CG15107 - Deferred consideration: unascertainable: election for treatment of loss - examples of set off of losses
The examples in the following paragraphs illustrate how the rules work in some of the more complex circumstances.
Example - priority of losses
Mr Smith disposes of an asset (the “original asset”) in Year 1 for consideration including a right to deferred unascertainable consideration, realising a chargeable gain for CGT purposes of £58,000. He has allowable losses on disposals of other assets in the same tax year of £12,000. He also has unused allowable losses brought forward from years before Year 1 of £33,000. After taking into account the annual exempt amount (AEA) for Year 1 (assumed in this example to be £7,000) he is liable to CGT on £6,000.
In Year 7 Mr Smith disposes of the right which he received on disposing of the original asset. The allowable loss accruing on the disposal is £15,000. No chargeable gains accrue to Mr Smith in Year 7. He elects under the new provisions to treat the loss as a loss of Year 1.
The other losses (total £45,000) must be deducted in priority to the £15,000 loss. Consequently only £13,000 (£58,000 - £45,000) of the loss of £15,000 is deducted from the chargeable gain in Year 1, leaving £2,000 (£15,000 - £13,000) to be carried forward and deducted from gains of Year 8 and, to the extent to which it remains unused, later tax years.

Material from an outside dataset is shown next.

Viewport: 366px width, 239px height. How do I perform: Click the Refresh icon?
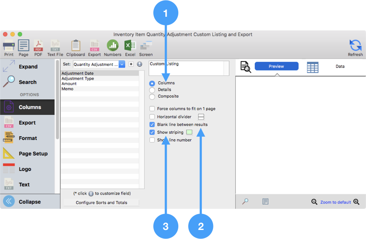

Example - deducting losses from gains of more than one earlier year
Mrs Potter sells a piece of land she owns in three separate tranches, realising chargeable gains for CGT purposes as follows-
- in Year 1, £100,000
- in Year 2, £250,000
- in Year 3, £75,000.
She also realises allowable losses in Year 2 of £225,000. The AEA for all 3 years is £7,000.
She receives a right to deferred unascertainable consideration on the disposal in Year 2 of the asset on which the gain £250,000 is realised. She disposes of the right in Year 6 and realises an allowable loss of £40,000 on the disposal.
Mrs Potter makes an election under the new provisions in relation to the allowable loss of £40,000. The loss is treated as a loss of Year 2. It cannot be treated as a loss of Year 1, because the right was conferred on Mrs Potter on the disposal in Year 2 and the loss may not be treated as a loss of a year earlier than the year in which the right was conferred.
The Year 2 chargeable gains remaining after deduction of the other allowable losses of that year, which are deducted in priority to the loss on disposal of the right, are £25,000. £25,000 of the total loss £40,000 is therefore deducted from the Year 2 gains and the remainder, £15,000, is carried forward to Year 3 and deducted from the chargeable gains for that year. The £15,000 loss may be deducted in this way because -
- Mrs Potter made a disposal of the original asset in Year 3,
- she is liable to CGT for that year,
- the allowable losses brought forward from Year 2 may all be deducted from the chargeable gains of Year 3 without reducing the amount of the chargeable gains below the level of the AEA for Year 3 (£7,000).